* _Try it_
Each line of the data below that holds the word "message" is to be reported in full.

Pixel coordinate grounding data
* * * * * * *
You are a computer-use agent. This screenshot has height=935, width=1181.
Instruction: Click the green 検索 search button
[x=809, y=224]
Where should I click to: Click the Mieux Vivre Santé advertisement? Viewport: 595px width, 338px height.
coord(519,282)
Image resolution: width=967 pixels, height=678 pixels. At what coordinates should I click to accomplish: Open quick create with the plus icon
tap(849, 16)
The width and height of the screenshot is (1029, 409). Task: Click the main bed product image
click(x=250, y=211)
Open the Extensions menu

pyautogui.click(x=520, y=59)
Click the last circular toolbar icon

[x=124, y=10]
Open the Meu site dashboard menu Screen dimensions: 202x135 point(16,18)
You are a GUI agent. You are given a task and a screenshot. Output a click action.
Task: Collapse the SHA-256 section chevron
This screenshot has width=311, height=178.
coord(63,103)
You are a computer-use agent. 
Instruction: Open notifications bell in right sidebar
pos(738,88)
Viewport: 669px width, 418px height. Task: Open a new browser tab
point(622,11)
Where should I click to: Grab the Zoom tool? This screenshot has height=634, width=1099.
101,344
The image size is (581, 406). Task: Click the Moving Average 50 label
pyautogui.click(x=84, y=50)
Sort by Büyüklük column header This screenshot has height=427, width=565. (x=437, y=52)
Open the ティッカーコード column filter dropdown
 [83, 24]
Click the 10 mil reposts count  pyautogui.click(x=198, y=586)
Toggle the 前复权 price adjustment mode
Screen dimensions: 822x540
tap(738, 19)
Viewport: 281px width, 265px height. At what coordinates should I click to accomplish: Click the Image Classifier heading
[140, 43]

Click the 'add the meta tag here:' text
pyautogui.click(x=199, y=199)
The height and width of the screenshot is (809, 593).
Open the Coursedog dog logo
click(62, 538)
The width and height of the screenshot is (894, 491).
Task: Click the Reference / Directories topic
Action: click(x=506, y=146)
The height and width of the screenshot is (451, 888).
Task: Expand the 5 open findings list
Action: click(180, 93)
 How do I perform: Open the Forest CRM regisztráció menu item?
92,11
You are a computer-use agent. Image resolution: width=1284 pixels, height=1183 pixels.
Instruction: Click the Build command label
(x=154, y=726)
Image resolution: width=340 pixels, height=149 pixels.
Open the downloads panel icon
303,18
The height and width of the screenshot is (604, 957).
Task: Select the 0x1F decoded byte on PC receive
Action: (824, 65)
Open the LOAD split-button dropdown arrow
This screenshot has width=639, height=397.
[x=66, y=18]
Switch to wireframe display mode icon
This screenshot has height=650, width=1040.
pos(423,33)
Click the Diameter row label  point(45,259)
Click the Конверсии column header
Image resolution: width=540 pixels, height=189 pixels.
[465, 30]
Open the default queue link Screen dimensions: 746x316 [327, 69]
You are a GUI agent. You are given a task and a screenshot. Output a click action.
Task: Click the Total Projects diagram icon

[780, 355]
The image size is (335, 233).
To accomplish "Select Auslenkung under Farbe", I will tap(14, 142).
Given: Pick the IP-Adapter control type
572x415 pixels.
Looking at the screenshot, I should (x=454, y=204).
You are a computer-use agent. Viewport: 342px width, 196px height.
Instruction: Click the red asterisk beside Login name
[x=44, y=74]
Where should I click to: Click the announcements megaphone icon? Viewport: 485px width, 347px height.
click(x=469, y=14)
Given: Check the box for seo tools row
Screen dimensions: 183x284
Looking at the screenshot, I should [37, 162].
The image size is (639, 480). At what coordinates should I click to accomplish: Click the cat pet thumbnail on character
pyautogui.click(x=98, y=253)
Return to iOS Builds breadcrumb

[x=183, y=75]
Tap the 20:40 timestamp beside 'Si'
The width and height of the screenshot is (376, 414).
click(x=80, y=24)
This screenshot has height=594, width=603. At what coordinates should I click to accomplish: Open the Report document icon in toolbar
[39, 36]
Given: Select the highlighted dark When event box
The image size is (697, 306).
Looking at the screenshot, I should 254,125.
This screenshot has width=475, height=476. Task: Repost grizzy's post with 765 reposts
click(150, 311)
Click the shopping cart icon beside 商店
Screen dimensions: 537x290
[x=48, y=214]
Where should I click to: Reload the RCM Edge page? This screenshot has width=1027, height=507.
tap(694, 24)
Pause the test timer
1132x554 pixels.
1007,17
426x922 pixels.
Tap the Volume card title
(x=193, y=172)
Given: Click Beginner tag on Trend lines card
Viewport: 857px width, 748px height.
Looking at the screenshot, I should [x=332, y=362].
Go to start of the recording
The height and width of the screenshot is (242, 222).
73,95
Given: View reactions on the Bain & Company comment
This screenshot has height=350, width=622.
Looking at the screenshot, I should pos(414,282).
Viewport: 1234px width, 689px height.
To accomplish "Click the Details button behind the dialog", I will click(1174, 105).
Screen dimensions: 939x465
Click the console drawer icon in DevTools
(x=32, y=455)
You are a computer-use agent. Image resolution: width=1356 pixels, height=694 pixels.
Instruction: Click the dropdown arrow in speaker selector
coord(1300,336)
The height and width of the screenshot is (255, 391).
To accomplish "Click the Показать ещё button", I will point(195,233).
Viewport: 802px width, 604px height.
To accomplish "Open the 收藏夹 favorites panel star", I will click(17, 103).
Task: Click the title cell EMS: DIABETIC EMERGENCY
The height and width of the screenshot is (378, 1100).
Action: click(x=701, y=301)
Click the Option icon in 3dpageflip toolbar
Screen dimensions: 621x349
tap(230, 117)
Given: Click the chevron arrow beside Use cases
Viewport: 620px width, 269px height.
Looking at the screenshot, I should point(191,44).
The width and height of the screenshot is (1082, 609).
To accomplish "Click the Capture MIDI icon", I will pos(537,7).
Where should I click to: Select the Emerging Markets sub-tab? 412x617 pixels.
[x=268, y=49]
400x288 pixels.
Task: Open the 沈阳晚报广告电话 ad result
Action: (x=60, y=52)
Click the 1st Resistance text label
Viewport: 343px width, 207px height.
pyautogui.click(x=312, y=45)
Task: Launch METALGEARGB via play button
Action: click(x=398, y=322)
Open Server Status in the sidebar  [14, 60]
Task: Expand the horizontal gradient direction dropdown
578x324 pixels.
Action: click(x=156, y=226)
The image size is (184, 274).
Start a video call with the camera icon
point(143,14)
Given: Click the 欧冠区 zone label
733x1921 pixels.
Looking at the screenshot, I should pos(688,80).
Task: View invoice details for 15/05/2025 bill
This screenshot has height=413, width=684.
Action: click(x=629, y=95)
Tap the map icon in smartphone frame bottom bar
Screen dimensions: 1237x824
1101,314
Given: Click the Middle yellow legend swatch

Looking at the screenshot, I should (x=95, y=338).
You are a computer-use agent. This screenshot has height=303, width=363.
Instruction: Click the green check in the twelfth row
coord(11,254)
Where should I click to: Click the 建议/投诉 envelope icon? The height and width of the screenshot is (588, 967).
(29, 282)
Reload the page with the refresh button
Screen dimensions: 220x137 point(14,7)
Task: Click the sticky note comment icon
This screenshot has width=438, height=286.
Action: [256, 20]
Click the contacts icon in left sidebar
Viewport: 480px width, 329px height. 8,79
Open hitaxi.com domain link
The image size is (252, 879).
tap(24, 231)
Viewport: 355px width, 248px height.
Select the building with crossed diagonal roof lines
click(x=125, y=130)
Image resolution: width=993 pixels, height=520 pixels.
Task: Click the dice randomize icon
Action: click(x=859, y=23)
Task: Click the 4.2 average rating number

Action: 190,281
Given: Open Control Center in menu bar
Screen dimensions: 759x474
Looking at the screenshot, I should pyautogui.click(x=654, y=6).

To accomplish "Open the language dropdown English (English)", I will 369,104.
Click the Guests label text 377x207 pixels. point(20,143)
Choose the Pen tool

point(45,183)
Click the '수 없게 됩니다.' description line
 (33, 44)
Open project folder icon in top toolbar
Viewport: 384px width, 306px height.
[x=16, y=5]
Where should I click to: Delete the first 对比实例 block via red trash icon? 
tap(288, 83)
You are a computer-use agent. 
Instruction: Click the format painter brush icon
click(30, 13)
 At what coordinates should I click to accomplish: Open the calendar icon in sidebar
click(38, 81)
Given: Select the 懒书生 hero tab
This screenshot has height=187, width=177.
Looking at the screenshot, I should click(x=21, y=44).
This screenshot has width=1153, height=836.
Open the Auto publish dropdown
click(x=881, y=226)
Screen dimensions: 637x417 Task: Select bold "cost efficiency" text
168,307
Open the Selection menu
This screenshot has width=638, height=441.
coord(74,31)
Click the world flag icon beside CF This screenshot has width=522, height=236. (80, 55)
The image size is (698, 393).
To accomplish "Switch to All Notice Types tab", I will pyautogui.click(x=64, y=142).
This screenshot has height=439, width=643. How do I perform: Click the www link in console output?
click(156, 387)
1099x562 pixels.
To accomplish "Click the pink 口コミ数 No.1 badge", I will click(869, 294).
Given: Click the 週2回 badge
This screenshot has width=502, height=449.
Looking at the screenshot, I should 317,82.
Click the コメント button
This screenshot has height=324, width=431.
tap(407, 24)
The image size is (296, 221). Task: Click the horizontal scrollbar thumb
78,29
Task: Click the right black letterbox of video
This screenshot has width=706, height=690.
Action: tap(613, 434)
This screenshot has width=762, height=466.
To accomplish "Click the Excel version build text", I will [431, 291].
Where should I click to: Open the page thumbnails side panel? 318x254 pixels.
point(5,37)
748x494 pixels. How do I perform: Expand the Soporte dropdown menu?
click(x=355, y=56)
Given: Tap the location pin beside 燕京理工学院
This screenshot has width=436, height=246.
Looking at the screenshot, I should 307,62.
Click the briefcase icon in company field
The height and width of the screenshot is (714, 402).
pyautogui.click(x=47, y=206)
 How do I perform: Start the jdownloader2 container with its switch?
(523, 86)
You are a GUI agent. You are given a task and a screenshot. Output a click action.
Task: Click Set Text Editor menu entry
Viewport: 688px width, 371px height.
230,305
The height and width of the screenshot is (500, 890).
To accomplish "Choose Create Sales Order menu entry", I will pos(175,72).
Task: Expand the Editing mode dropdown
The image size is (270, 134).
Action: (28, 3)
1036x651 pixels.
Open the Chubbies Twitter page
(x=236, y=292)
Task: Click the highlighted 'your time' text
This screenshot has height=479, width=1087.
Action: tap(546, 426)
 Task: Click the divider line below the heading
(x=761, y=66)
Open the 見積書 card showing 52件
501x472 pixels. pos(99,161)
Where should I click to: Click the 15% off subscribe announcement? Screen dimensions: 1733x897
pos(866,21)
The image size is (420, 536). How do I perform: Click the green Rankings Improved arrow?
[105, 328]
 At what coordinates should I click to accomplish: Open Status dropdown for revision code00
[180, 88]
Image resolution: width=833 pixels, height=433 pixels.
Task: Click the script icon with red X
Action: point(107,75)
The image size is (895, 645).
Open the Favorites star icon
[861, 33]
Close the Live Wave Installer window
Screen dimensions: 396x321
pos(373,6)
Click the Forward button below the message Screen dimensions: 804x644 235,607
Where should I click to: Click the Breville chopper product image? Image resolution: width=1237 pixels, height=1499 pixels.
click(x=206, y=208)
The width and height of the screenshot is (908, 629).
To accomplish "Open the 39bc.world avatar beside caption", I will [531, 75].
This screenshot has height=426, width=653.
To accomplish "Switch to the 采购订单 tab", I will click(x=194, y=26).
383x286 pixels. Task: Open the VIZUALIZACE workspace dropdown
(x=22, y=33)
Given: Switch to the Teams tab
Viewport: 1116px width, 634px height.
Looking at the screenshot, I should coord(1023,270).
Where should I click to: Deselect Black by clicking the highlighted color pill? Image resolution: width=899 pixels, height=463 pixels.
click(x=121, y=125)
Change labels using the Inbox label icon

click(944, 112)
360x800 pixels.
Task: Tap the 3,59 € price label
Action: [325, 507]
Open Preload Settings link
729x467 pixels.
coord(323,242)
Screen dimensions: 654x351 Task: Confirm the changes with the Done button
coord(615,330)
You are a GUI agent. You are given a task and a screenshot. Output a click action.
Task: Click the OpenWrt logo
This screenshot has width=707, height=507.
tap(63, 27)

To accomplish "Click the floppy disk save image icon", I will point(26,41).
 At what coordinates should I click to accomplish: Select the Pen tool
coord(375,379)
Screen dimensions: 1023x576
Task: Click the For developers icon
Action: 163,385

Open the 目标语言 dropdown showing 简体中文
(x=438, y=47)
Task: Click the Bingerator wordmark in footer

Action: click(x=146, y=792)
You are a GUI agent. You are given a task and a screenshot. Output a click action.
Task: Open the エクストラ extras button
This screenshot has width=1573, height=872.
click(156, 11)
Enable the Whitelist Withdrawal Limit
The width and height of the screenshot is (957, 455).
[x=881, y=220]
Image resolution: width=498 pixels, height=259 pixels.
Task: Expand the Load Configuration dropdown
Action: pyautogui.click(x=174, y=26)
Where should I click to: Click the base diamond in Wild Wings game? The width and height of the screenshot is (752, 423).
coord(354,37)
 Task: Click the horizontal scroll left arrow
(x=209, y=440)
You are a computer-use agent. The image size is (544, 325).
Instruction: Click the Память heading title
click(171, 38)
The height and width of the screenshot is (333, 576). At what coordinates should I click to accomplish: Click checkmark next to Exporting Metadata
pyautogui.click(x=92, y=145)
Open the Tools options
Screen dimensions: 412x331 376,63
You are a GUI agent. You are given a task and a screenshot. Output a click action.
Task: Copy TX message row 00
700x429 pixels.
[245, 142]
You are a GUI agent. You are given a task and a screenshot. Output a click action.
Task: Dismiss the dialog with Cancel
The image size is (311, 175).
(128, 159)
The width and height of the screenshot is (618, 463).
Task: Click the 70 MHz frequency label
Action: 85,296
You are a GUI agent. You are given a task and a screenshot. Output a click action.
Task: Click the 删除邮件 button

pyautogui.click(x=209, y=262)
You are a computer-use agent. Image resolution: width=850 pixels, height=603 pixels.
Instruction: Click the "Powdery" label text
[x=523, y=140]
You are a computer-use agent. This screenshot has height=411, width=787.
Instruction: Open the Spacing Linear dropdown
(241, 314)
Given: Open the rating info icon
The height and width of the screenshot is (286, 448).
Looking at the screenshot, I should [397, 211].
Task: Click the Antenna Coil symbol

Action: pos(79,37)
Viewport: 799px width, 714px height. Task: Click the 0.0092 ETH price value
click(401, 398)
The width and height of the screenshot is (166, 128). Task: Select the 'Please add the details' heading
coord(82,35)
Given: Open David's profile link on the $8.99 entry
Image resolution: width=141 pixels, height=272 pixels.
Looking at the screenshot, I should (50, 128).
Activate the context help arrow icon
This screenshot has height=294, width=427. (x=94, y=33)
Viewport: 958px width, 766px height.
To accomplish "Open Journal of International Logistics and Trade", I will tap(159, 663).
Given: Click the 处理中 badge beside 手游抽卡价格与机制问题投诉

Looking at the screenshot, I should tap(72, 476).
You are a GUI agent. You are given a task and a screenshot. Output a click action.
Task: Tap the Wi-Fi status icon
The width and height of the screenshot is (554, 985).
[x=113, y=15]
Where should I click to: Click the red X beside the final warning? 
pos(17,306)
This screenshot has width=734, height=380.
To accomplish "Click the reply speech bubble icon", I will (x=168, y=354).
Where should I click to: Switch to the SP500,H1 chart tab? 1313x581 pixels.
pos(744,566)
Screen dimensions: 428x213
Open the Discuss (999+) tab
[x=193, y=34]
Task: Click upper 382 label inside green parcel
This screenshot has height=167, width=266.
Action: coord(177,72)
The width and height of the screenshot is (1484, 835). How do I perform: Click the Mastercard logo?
* * * * * * *
* _Finished exercise_
Click the Forward button below the message Screen dimensions: 804x644 235,607
Task: Copy TX message row 00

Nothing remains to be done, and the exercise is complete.